Copy the material word for word, from the line containing "The height and width of the screenshot is (462, 615)." through the line containing "pos(253,117)", including both of those lines.

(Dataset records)

────────

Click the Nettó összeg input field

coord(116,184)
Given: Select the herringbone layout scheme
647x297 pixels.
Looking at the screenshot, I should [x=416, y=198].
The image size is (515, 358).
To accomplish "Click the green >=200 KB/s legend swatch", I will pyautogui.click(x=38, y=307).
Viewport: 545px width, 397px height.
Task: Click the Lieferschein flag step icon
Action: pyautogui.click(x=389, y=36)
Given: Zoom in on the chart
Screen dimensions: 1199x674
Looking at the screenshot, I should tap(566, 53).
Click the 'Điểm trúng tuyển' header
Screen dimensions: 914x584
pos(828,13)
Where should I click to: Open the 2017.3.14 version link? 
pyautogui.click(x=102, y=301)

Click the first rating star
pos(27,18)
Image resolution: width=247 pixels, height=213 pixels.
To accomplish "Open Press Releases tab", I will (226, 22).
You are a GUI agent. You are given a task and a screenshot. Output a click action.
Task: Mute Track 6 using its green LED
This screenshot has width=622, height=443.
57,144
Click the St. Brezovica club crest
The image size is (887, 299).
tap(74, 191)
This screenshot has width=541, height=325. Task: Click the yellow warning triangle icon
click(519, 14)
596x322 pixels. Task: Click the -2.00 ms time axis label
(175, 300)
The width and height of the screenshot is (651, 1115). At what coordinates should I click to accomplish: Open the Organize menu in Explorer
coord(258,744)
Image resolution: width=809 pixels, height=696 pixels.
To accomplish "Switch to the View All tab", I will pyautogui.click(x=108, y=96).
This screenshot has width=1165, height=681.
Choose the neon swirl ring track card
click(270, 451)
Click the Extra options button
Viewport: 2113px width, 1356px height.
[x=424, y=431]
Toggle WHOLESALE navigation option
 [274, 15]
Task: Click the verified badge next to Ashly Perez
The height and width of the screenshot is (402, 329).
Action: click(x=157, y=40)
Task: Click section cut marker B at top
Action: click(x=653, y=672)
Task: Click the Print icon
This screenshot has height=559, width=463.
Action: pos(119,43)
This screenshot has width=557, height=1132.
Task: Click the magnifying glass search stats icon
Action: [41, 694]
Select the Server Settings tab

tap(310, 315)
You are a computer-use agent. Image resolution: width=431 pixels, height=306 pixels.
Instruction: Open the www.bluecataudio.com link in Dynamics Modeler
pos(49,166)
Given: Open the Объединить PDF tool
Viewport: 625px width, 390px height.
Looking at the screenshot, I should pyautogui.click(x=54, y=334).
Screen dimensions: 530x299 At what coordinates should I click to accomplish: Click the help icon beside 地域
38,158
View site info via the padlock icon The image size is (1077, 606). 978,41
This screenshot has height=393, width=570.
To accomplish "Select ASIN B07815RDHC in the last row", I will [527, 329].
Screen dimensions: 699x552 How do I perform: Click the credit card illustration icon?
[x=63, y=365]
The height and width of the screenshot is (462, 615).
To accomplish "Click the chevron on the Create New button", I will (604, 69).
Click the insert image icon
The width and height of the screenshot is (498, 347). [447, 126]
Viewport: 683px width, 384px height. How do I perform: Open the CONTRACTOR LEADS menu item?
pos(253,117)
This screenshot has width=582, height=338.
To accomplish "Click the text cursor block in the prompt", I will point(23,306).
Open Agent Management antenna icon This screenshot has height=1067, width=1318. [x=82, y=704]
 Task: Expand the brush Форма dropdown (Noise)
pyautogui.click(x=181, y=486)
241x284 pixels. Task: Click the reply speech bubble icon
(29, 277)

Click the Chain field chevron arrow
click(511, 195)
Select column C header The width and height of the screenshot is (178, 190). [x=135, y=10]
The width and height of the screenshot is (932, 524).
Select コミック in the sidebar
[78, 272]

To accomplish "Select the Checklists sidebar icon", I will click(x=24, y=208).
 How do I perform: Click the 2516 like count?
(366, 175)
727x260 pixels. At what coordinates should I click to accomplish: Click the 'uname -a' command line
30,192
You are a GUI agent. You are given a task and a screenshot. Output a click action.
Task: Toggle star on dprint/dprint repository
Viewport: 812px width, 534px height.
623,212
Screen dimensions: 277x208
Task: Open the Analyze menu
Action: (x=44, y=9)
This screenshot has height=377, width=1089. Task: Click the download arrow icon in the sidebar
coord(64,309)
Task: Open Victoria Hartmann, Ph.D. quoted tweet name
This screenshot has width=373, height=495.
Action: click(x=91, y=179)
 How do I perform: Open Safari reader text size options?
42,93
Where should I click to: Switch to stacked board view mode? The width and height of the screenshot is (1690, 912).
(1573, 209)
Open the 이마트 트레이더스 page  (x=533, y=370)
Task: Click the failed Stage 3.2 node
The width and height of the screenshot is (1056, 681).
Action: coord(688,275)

────────

» Result of this exercise:
The height and width of the screenshot is (462, 615).
To accomplish "Click the chevron on the Create New button", I will (604, 69).
Click the insert image icon
The width and height of the screenshot is (498, 347). [447, 126]
Viewport: 683px width, 384px height. How do I perform: Open the CONTRACTOR LEADS menu item?
pos(253,117)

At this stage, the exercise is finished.